Pas de cerises cette année

C’est le constat fait par les services de l’agriculture lesquels ont sillonné les cerisaies de la région : aucune production de ce « fruit royal » n’est espérée cette année.

Dans les vergers d’Icheriden, où les grands arbres en plein vent étaient l’an dernier surchargés par les belles drupes rouges à tel point que l’adage « Il y’a plus de fruits que de feuilles » s’était concrétisé. Les mêmes cerisiers offrent cette année l’image désolante de fleurs pourries par la coulure et de feuilles criblées de grêle.

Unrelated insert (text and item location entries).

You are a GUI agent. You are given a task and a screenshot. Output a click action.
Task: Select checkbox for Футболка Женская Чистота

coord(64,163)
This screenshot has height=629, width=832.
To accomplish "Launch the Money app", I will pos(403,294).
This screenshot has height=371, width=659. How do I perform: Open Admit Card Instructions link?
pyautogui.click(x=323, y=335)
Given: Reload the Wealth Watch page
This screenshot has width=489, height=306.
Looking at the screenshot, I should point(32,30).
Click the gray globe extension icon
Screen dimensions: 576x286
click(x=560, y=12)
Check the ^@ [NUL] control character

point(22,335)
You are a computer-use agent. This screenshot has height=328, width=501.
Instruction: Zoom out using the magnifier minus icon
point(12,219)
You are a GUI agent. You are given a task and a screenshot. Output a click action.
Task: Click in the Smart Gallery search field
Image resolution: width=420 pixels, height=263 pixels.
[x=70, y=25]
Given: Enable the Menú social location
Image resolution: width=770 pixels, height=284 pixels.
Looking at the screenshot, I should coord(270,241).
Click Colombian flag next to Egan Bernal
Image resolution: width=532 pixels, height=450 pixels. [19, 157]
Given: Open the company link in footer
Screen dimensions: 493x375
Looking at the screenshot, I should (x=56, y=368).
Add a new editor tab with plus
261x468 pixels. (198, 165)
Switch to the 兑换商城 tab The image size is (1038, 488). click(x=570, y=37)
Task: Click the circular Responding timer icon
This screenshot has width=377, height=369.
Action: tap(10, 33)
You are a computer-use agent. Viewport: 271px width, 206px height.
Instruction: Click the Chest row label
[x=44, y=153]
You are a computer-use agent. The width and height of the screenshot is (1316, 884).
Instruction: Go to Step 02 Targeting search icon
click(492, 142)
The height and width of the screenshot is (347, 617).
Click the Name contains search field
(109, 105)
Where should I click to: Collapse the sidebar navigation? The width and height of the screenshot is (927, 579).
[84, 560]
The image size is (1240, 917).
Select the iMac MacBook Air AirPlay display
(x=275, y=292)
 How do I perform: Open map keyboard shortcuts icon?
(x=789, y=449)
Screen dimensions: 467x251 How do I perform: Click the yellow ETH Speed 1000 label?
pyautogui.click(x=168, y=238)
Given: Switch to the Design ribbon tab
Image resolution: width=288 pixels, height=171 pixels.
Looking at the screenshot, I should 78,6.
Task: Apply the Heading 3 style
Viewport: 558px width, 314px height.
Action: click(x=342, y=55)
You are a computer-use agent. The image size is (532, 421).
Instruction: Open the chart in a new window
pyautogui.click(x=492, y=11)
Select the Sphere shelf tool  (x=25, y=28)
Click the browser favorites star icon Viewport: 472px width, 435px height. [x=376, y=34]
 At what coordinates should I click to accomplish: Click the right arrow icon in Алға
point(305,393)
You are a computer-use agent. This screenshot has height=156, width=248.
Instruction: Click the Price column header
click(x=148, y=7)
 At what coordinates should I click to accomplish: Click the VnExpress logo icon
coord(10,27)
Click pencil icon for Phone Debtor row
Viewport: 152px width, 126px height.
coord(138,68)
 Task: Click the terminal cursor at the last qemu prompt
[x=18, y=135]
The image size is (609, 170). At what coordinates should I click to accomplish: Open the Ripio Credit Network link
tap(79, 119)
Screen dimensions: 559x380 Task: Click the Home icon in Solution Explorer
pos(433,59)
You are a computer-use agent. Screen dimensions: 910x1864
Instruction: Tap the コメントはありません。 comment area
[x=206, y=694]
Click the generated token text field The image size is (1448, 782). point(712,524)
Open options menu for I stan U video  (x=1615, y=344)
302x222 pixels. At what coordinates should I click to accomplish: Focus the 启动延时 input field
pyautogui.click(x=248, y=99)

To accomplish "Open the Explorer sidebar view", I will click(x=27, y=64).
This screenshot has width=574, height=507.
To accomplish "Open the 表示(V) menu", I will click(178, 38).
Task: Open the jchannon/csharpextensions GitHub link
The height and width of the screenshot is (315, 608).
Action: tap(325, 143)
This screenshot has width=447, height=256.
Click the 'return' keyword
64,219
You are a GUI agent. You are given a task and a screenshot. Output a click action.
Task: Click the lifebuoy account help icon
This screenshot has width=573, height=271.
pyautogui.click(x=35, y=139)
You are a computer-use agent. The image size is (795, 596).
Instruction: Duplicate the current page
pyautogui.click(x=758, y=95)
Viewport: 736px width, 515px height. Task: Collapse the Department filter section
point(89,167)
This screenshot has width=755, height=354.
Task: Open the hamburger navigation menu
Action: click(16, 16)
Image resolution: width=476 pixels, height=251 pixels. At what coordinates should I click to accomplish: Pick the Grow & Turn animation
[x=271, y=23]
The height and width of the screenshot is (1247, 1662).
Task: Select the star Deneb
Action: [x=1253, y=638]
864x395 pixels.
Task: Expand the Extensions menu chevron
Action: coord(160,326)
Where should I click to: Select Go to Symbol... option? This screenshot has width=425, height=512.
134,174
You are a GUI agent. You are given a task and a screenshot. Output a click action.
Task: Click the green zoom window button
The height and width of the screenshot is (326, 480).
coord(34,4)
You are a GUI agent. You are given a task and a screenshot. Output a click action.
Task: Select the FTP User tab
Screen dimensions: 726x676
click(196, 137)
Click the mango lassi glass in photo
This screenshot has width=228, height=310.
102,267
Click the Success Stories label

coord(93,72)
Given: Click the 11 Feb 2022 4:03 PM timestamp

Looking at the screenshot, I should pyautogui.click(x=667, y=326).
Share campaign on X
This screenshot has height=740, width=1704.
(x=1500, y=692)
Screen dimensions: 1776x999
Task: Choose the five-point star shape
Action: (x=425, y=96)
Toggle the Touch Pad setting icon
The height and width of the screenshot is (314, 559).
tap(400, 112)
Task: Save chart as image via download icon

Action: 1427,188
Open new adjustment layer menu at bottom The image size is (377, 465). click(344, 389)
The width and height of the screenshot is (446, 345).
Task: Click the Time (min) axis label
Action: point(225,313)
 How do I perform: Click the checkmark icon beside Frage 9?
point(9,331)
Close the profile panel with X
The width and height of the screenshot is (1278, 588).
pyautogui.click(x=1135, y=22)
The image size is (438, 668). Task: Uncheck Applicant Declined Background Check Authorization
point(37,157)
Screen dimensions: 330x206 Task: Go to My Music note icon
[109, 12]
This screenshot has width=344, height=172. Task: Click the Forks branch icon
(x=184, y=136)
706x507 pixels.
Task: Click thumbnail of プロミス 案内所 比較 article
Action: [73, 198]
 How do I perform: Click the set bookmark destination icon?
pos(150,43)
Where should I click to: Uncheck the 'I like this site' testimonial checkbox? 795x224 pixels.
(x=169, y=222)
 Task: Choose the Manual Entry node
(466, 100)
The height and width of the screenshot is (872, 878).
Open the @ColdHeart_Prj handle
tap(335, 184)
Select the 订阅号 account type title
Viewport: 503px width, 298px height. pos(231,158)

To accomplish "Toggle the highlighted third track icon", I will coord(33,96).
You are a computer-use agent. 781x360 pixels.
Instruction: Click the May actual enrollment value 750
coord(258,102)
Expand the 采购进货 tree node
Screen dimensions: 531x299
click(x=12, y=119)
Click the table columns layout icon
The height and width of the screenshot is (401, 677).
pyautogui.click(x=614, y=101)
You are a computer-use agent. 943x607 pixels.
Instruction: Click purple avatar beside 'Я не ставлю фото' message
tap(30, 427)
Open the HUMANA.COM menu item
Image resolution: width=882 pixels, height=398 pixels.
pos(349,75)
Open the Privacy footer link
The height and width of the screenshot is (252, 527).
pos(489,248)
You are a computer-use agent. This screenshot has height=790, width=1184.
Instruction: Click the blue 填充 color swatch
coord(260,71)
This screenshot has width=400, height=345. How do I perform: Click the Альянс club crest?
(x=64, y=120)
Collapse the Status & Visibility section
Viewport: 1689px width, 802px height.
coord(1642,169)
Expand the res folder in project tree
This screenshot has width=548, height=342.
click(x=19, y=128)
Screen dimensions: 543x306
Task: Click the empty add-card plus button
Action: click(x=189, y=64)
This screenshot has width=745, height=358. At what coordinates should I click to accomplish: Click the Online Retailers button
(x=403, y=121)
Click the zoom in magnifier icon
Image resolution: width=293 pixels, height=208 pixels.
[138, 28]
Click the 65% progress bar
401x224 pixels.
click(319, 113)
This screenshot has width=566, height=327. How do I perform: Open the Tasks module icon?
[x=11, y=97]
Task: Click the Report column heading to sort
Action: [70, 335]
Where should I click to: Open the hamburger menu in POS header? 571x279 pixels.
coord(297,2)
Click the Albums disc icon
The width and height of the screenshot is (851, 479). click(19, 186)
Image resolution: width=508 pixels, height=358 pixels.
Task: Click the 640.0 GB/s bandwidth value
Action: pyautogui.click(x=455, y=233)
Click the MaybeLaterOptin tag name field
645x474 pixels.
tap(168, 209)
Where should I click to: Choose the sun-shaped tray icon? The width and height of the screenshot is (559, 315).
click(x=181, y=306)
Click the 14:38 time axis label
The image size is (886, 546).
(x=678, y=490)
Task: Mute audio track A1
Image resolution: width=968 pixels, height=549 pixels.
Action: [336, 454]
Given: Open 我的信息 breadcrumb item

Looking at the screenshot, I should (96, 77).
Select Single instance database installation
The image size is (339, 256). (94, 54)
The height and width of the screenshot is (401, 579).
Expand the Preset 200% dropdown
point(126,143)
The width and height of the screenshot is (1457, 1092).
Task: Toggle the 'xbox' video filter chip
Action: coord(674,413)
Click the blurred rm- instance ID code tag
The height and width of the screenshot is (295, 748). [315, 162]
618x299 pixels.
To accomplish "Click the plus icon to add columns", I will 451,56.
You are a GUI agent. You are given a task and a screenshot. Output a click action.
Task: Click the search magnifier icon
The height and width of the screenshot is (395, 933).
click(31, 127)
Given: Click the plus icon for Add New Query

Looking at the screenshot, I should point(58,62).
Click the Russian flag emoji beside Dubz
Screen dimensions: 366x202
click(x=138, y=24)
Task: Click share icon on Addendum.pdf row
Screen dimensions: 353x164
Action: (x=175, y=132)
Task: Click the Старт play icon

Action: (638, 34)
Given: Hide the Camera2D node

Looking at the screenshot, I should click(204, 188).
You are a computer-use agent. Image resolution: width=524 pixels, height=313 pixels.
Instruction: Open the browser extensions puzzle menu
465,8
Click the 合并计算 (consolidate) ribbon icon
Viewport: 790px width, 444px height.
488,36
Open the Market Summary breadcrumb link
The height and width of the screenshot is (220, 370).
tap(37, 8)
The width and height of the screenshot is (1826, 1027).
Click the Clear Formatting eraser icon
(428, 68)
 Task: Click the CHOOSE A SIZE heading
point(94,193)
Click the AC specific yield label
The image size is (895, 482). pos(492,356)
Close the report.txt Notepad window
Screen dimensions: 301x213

Il en est de même dans les autres localités réputées pour être des zones de potentialités de ce fruit très prisé : Boudjeha, Aboudda, Igounane et Tagumout Badfel, Aït Frah et Azouza ; partout les mêmes images de promesses fruitières avortées. L’explication tient aux phénomènes météorologiques essentiellement. Cette année, de fortes et incessantes pluies ont caractérisé le début de printemps, correspondant à la floraison du cerisier. Bien que sa fleur soit hermaphrodite, le cerisier est une espèce généralement auto incompatible ; seules quelques rares variétés peu répandues peuvent s’auto-fertiliser.

Les variétés cultivées chez nous comme les Burlat, les Bigarreaux Moreau et Napoléon, les Cœur de Pigeon, nécessitent le pollen d’une autre variété.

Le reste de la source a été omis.